The Effects of VIIRS Detector-Level and Band-Averaged Relative Spectral Response Differences Between S-NPP and NOAA-20 on the Thermal Emissive Bands

Abstract

The Joint Polar Satellite System-1 (renamed NOAA-20 after reaching the polar orbit) was successfully launched on November 18, 2017, into an afternoon orbit with a local equator crossing time of ∼1:30 p.m. , in the same orbital plane as the Suomi National Polar-orbiting Partnership (S-NPP) but with a time separation of 50 min. The NOAA-20 Visible Infrared Imaging Radiometer Suite (VIIRS) will become the primary operational imager succeeding the VIIRS onboard S-NPP, which has been in orbit for more than six years. Although the VIIRS onboard S-NPP and NOAA-20 have identical designs, there are small differences in the relative spectral response (RSR) in most bands.

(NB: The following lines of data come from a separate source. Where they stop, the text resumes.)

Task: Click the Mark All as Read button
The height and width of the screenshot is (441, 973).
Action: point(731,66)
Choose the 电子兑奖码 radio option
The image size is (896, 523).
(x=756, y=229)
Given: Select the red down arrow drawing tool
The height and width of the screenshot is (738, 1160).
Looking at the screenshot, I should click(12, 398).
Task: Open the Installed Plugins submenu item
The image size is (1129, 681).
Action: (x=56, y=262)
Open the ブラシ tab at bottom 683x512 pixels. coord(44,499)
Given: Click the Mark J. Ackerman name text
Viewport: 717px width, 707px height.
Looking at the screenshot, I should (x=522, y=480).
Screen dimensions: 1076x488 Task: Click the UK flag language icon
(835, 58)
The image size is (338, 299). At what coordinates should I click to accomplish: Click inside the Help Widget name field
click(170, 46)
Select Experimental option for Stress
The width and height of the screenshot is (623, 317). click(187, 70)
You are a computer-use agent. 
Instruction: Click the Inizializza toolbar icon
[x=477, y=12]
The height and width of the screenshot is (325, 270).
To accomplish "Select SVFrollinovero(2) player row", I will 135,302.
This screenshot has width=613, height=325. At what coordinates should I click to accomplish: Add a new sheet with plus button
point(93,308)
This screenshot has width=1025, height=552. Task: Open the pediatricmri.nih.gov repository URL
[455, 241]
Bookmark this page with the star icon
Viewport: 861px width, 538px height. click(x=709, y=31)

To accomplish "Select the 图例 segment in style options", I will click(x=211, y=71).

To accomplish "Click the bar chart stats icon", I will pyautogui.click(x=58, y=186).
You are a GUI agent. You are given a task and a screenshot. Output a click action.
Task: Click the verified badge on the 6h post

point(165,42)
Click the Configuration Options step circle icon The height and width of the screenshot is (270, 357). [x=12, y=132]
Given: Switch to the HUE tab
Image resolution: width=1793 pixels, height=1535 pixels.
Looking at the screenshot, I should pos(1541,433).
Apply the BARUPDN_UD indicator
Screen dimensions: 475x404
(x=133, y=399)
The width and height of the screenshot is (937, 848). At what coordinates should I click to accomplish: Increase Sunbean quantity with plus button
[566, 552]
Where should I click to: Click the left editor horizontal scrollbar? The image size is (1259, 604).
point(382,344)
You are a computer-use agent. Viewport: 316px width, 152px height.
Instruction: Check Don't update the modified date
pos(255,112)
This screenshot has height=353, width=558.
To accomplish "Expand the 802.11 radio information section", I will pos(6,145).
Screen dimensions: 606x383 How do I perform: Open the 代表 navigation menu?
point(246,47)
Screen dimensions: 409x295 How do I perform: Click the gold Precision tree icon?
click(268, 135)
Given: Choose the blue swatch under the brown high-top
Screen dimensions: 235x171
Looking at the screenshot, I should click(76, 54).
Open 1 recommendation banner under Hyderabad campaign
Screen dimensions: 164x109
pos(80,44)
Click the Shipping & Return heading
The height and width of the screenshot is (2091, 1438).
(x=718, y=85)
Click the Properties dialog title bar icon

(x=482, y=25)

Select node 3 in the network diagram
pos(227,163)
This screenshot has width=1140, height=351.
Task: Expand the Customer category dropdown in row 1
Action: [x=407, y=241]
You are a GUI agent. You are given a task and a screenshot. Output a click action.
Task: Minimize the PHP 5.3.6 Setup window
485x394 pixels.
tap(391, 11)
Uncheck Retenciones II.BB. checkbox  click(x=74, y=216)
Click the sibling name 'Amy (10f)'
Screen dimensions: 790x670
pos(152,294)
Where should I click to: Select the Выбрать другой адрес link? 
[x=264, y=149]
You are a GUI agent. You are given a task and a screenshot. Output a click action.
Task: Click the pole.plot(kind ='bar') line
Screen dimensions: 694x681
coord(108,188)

Previous studies have shown that minor differences in the S-NPP RSRs at thermal emissive bands (TEBs) can lead to several effects at the detector level, such as striping in sensor data record (SDR) products. Such differences may explain the striping pattern found in S-NPP VIIRS sea surface temperature (SST) products. This article analyzes the detector-level and operational band-averaged RSRs for NOAA-20 VIIRS TEBs and examines the radiometric response to them using the line-by-line radiative transfer model at a very high spectral resolution for convolving with the RSRs. We also evaluate the impact of RSR differences between S-NPP and NOAA-20 for radiometric biases and potential striping in VIIRS TEB SDR brightness temperature. This article will contribute toward measurement consistency for long-term observations in the thermal infrared bands and ensure the quality of retrieval data produced by VIIRS, such as SST, fire, and other retrievals.